One chapter was the mornings, something we definitely need help with.  Another was taking better care of her own health.  Another was doing more adventures, the staycation and daily variety, with her family.  Another was getting her home more organizing and coming up with better systems and processes.  Another was menu planning (something I'm definitely a fan of).

I am in a different stage of life right now but I took something useful out of each chapter, if not for right now, then for later when we have school schedules and activities to deal with.

It's a fairly short book, a little more than 200 pages, so it was quick, easy, and enjoyable to read.  It's one I looked forward to picking up throughout my day and was a little sad when it was over.  I enjoyed this book.

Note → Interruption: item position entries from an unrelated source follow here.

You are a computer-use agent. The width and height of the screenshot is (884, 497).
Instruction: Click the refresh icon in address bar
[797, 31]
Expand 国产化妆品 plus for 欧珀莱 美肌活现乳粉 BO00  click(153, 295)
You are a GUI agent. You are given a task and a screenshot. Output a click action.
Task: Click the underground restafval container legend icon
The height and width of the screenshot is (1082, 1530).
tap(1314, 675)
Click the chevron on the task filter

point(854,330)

I finished it the day before we had what turned out to be a very frustrating adoption meeting (7 hours out of our day for a 25 minute meeting, for starters).  I had picked Matt up at work for the meeting and so we were driving separate cars back through town to get home at the end of the day.  He had Luke with him so I was listening to podcasts (as I almost always do when I'm in the car alone) and next in my queue was an episode of The Happy Hour with Jamie Ivey where she was interviewing Alexandra Kuykendall, the author of this book (I had been saving that episode for when I finished the book).

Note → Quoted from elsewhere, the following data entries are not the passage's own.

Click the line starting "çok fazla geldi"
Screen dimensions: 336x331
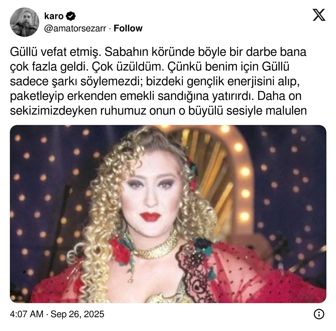pyautogui.click(x=150, y=67)
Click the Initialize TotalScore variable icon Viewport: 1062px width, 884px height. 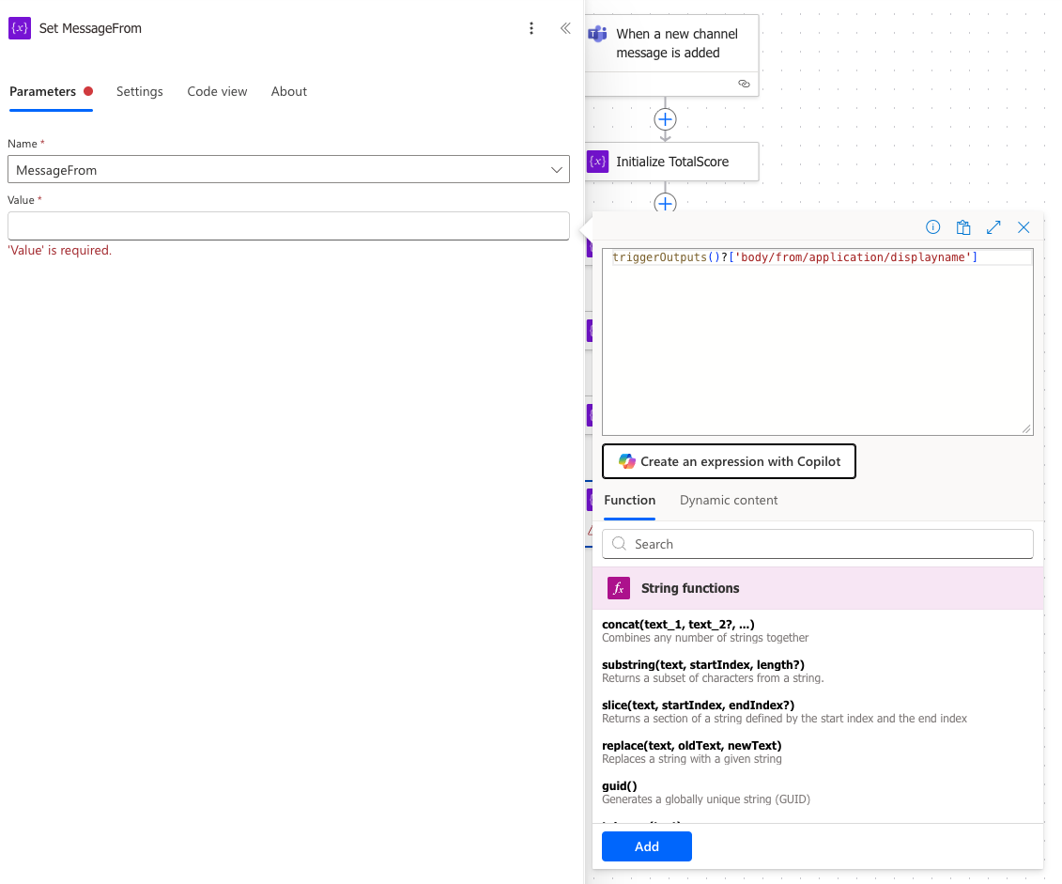tap(597, 162)
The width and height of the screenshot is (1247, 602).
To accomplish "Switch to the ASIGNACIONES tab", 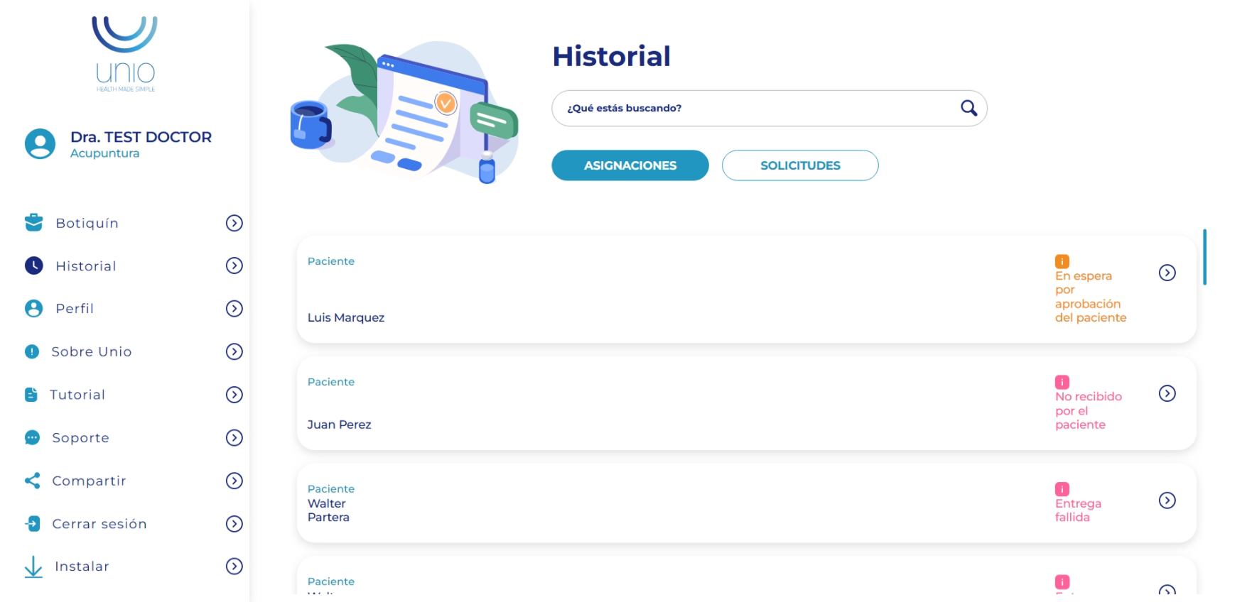I will 630,165.
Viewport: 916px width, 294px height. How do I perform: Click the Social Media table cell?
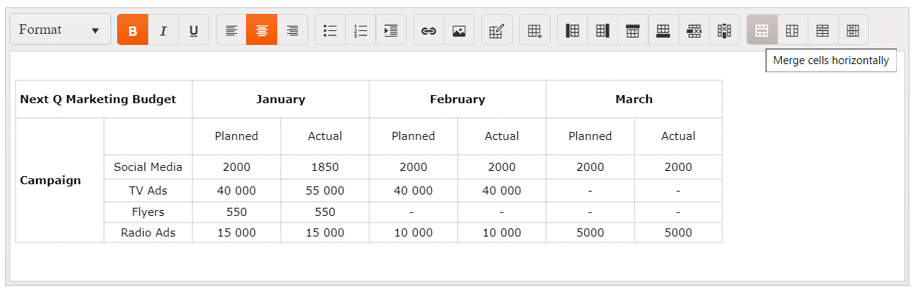tap(148, 167)
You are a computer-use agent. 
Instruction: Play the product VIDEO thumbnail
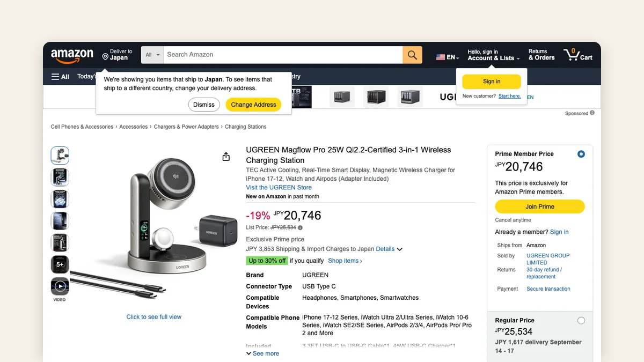[60, 287]
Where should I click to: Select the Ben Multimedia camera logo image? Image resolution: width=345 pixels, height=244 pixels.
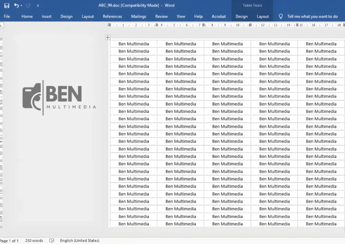[x=59, y=98]
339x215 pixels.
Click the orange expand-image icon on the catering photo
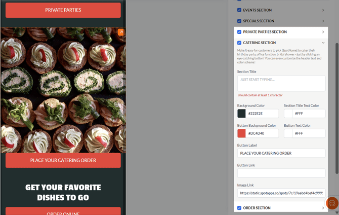121,32
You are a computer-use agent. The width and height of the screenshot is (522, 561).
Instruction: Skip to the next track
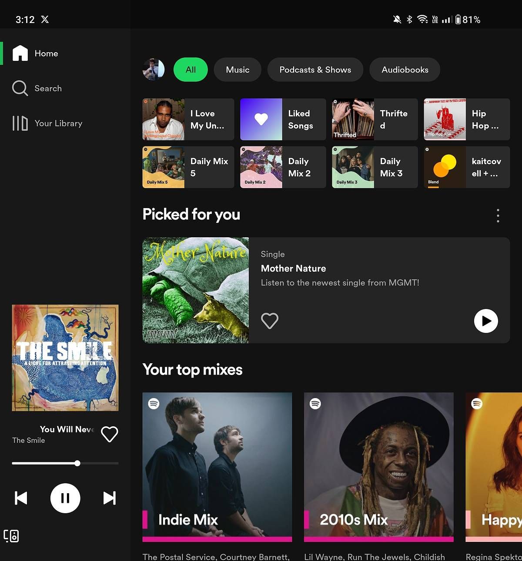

They started with talking about loving your actual life and as soon as they said that something in me just snapped into place.  It didn't matter where the conversation went from there.  This adoption thing, not easy.  We've spent so many hours this year to finding agencies, making phone calls, filling out more paperwork, more meetings, more paperwork, meetings, paperwork (it's a never ending cycle).   It's been uplifting but also frustrating at different times.  And I happened to be listening to these ladies talk about how to love your actual life in the middle of one of these super frustrating times.  And it's just what I needed.  It might not be the journey we asked for but it's the journey we have.  So I can either mope and complain or suck it up and deal.  And right now I'm sucking it up and dealing.  I needed to hear that message on that day.  I needed some extra encouragement to get through more paperwork and answer questions like: "Describe your early sexual experiences" (Not a joke.) (There are boxes to check, not short answer, THANKFULLY).

Sometimes the right book comes at just the right moment.  I really liked this book when I finished it.  I super appreciated it the next day when I needed that message more than ever.  Even if your life is going pretty well, couldn't we all use a little improvement?  Who wouldn't like to love their life even a little bit more?  I'd recommend this book as a good place to start.